> _Given task a_: Give the rows starting with the line that contains "Open the Sign-in options page" and going on through the line that contains "coord(686,221)" as a Markdown table with columns No. and Line, leaving out blank lines.

> _Document segment_:
• • • • • • •

Bennett, Michael
BENNETT, MICHAEL
BENNETT, MICHAEL (1943–1987), U.S. producer, writer, choreographer, director, performer. Michael Bennett Di Figlia, whose mother was Jewish, was born in Buffalo, N.Y., and became the most influential director and choreographer of his generation as the creator in 1975 of A Chorus Line, once the longest-running show in Broadway history. In a career that spanned more than two decades, he received Tony Award nominations for every musical with which he was associated, and won eight.
A former chorus dancer, Bennett's talent emerged in the 1970s, first in his collaborations with Hal *Prince and then on his own as Broadway and Off Broadway director, choreographer, and producer. The dances in Company, Follies, A Chorus Line, Ballroom, and Dreamgirls flowed from the action of the plays and the motivations of their characters, and that seamlessness marked Bennett's work.

• • • • • • •

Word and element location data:
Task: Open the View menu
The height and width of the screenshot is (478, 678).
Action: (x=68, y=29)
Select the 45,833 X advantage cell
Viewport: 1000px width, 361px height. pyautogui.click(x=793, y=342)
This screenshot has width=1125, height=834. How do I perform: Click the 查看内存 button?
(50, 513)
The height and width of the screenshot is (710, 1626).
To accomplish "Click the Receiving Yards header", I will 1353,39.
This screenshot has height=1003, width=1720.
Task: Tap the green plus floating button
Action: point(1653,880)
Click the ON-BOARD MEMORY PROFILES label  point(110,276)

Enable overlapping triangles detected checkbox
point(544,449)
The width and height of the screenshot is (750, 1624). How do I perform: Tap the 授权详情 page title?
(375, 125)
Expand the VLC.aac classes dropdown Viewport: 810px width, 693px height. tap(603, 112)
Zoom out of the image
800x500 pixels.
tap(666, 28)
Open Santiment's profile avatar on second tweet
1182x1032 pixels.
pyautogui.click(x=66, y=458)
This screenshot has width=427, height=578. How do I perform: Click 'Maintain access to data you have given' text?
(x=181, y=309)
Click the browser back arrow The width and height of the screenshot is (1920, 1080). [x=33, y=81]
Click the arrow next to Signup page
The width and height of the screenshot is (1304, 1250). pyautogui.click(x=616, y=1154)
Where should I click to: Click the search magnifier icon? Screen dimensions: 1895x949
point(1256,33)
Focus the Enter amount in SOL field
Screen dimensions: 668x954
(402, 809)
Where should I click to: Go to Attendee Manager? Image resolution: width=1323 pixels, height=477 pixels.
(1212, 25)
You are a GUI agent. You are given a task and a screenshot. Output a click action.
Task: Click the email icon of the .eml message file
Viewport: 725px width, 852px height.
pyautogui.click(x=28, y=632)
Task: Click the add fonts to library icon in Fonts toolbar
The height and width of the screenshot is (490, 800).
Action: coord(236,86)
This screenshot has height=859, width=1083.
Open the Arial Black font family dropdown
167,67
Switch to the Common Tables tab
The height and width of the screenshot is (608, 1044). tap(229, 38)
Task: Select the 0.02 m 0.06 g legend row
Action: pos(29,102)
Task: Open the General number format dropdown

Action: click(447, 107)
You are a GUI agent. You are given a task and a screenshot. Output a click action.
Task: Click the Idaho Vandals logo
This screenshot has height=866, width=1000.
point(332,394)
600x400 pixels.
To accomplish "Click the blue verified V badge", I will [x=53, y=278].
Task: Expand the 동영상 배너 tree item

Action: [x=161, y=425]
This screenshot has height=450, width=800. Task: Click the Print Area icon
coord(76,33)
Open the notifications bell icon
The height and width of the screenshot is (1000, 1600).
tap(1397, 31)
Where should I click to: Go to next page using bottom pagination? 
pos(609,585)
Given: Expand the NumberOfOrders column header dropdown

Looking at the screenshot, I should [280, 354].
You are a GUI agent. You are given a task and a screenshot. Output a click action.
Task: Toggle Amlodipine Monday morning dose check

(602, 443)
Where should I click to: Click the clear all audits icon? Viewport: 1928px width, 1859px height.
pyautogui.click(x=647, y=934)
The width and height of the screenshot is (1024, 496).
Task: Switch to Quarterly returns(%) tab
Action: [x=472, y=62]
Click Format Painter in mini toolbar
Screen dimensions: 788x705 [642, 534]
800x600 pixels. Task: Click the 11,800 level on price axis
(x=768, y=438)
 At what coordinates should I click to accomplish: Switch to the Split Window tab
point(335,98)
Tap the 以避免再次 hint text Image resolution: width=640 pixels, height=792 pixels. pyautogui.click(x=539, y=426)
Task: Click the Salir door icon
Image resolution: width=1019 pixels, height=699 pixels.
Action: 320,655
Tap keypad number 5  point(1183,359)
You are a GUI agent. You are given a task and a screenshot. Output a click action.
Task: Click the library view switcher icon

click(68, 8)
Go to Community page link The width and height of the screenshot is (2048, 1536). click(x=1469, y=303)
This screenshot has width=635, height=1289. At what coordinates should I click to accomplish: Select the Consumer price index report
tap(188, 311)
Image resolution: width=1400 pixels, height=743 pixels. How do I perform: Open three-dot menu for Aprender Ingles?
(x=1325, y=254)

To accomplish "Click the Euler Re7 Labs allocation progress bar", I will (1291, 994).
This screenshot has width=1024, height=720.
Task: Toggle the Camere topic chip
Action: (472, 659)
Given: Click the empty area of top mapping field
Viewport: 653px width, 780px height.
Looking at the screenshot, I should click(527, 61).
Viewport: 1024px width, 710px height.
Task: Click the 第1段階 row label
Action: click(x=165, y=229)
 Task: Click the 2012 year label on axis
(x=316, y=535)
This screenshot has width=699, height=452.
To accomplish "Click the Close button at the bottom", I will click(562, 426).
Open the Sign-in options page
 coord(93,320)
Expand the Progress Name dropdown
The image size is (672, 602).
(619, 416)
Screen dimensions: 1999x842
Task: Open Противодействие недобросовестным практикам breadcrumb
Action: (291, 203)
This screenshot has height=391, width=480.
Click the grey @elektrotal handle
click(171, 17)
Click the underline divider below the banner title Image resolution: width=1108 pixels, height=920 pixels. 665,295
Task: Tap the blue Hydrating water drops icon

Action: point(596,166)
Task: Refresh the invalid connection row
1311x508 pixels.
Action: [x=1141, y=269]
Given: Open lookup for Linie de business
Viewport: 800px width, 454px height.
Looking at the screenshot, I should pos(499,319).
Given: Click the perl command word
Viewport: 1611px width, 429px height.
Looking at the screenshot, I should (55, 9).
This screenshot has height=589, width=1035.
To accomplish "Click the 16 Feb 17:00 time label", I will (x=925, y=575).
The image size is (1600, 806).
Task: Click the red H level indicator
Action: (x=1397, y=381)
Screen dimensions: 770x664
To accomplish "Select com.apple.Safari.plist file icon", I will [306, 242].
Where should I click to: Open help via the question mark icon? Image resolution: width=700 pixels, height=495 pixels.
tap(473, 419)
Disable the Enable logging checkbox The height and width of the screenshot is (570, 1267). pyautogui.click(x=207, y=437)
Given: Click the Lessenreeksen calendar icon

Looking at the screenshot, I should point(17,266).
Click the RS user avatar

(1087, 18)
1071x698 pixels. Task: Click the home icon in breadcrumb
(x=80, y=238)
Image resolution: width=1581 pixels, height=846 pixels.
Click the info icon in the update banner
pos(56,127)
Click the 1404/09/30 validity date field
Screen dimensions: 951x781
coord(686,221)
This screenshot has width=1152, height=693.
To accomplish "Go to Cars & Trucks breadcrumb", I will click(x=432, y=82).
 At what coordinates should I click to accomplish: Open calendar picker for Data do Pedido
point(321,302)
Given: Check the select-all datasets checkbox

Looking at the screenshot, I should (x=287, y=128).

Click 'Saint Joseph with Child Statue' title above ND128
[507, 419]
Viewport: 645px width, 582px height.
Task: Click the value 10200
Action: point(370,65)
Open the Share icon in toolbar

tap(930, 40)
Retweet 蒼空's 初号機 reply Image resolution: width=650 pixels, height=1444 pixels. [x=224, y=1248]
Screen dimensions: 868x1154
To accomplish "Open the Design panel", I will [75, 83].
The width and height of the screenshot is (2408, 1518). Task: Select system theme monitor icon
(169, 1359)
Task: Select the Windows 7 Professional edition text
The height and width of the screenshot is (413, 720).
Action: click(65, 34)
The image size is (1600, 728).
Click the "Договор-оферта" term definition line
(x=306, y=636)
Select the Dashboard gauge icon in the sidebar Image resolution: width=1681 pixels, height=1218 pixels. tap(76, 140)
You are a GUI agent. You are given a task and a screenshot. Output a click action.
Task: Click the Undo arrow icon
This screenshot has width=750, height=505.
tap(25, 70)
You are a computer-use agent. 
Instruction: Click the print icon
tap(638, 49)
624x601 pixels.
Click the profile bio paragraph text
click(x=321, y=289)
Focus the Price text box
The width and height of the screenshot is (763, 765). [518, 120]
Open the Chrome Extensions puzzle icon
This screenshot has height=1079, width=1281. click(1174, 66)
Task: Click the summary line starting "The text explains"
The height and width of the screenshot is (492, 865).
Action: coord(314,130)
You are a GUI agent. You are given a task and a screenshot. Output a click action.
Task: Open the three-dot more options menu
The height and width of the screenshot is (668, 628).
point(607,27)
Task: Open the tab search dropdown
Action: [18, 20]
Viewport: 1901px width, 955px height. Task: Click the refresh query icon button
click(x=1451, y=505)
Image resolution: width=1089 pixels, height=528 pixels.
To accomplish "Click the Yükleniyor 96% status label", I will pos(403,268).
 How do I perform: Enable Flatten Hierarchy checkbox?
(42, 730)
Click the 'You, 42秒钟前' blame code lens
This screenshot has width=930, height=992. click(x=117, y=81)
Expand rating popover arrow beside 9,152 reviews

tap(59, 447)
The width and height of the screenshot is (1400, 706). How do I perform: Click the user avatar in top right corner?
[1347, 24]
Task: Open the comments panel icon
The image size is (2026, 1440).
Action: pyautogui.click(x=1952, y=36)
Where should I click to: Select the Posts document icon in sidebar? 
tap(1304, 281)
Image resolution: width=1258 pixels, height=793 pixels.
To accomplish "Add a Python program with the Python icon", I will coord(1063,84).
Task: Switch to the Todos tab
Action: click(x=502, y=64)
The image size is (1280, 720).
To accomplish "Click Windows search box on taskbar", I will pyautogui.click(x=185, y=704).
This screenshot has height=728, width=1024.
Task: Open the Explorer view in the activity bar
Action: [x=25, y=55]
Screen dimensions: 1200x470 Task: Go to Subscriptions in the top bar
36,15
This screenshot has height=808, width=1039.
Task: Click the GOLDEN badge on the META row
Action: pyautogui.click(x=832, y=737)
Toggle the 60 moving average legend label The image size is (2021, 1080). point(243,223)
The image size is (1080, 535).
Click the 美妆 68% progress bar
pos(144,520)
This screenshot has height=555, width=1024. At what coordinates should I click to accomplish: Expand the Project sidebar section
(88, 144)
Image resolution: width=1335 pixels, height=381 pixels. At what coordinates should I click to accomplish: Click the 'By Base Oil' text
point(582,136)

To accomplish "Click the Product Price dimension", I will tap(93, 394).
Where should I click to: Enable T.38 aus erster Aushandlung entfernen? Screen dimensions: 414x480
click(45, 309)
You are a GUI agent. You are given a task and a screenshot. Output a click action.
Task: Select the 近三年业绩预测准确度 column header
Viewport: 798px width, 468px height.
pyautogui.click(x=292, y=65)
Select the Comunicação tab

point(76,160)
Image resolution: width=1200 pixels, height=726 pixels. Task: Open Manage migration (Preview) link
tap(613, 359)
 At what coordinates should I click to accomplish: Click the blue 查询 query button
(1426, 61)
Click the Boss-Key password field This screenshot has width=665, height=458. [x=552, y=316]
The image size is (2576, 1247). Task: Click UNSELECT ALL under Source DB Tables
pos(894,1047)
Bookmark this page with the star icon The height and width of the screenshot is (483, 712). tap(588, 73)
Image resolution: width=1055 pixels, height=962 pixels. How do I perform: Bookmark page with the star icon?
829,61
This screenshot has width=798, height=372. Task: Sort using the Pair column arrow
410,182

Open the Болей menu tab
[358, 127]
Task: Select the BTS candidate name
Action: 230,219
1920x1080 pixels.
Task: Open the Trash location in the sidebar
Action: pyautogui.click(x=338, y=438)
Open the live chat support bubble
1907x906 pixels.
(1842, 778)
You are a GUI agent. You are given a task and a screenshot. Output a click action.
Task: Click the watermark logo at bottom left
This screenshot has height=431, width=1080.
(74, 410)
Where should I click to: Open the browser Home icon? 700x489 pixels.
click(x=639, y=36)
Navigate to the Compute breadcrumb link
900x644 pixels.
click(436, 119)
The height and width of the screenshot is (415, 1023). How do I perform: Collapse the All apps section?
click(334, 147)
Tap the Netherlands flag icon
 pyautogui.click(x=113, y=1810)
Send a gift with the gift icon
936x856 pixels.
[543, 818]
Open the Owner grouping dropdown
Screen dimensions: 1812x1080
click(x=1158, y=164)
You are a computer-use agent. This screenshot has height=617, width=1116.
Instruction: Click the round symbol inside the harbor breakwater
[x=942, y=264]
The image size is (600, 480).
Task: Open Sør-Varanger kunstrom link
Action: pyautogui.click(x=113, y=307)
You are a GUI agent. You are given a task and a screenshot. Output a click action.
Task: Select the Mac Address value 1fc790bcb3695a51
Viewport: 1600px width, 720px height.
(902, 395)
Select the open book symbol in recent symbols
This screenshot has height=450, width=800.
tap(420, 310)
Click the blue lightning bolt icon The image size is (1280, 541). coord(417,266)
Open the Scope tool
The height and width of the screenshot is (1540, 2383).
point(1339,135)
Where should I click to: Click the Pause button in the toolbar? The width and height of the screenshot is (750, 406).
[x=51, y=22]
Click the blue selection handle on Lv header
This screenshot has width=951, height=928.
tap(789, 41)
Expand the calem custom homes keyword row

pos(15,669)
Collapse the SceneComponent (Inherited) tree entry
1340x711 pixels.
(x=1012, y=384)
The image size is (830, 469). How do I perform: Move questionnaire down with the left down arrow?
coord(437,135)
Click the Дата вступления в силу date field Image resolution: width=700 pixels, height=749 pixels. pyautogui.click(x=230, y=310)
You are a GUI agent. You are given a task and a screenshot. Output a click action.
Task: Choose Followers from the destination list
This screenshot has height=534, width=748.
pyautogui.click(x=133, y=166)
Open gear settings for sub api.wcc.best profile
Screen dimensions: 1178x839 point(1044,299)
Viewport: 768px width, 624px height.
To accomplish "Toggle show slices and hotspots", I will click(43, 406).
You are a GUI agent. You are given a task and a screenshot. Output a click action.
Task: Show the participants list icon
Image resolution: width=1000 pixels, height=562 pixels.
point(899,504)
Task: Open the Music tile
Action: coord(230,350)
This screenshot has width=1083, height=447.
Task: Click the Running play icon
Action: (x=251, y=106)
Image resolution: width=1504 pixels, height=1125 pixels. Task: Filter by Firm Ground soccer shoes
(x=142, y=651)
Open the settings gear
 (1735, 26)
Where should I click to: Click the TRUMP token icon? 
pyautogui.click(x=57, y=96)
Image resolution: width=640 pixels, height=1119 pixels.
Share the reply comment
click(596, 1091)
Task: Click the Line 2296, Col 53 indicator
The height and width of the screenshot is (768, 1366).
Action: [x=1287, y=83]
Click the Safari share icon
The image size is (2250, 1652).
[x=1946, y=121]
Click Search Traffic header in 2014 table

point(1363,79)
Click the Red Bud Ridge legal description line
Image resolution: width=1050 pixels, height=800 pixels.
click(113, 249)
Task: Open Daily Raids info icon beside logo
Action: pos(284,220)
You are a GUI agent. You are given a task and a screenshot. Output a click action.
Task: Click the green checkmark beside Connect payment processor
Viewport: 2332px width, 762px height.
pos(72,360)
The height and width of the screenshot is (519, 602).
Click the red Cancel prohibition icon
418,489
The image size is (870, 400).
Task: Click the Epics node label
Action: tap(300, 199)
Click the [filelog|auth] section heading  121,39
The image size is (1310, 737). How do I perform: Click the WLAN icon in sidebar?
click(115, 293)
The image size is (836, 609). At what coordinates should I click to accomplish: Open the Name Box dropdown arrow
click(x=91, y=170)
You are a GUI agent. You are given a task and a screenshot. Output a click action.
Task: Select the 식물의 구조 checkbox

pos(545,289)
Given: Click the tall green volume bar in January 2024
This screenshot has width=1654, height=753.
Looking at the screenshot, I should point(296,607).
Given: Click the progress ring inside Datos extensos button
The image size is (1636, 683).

• • • • • • •

> _Given task b_: Write out the passage of the Michael Bennett entry starting with "A former chorus" and going on through "marked Bennett's work.".

> _Task result a_:
| No. | Line |
|---|---|
| 1 | Open the Sign-in options page |
| 2 |  coord(93,320) |
| 3 | Expand the Progress Name dropdown |
| 4 | The image size is (672, 602). |
| 5 | (619, 416) |
| 6 | Screen dimensions: 1999x842 |
| 7 | Task: Open Противодействие недобросовестным практикам breadcrumb |
| 8 | Action: (291, 203) |
| 9 | This screenshot has height=391, width=480. |
| 10 | Click the grey @elektrotal handle |
| 11 | click(171, 17) |
| 12 | Click the underline divider below the banner title Image resolution: width=1108 pixels, height=920 pixels. 665,295 |
| 13 | Task: Tap the blue Hydrating water drops icon |
| 14 | Action: point(596,166) |
| 15 | Task: Refresh the invalid connection row |
| 16 | 1311x508 pixels. |
| 17 | Action: [x=1141, y=269] |
| 18 | Given: Open lookup for Linie de business |
| 19 | Viewport: 800px width, 454px height. |
| 20 | Looking at the screenshot, I should pos(499,319). |
| 21 | Given: Click the perl command word |
| 22 | Viewport: 1611px width, 429px height. |
| 23 | Looking at the screenshot, I should (55, 9). |
| 24 | This screenshot has height=589, width=1035. |
| 25 | To accomplish "Click the 16 Feb 17:00 time label", I will (x=925, y=575). |
| 26 | The image size is (1600, 806). |
| 27 | Task: Click the red H level indicator |
| 28 | Action: (x=1397, y=381) |
| 29 | Screen dimensions: 770x664 |
| 30 | To accomplish "Select com.apple.Safari.plist file icon", I will [306, 242]. |
| 31 | Where should I click to: Open help via the question mark icon? Image resolution: width=700 pixels, height=495 pixels. |
| 32 | tap(473, 419) |
| 33 | Disable the Enable logging checkbox The height and width of the screenshot is (570, 1267). pyautogui.click(x=207, y=437) |
| 34 | Given: Click the Lessenreeksen calendar icon |
| 35 | Looking at the screenshot, I should point(17,266). |
| 36 | Click the RS user avatar |
| 37 | (1087, 18) |
| 38 | 1071x698 pixels. Task: Click the home icon in breadcrumb |
| 39 | (x=80, y=238) |
| 40 | Image resolution: width=1581 pixels, height=846 pixels. |
| 41 | Click the info icon in the update banner |
| 42 | pos(56,127) |
| 43 | Click the 1404/09/30 validity date field |
| 44 | Screen dimensions: 951x781 |
| 45 | coord(686,221) |

> _Task result b_:
A former chorus dancer, Bennett's talent emerged in the 1970s, first in his collaborations with Hal *Prince and then on his own as Broadway and Off Broadway director, choreographer, and producer. The dances in Company, Follies, A Chorus Line, Ballroom, and Dreamgirls flowed from the action of the plays and the motivations of their characters, and that seamlessness marked Bennett's work.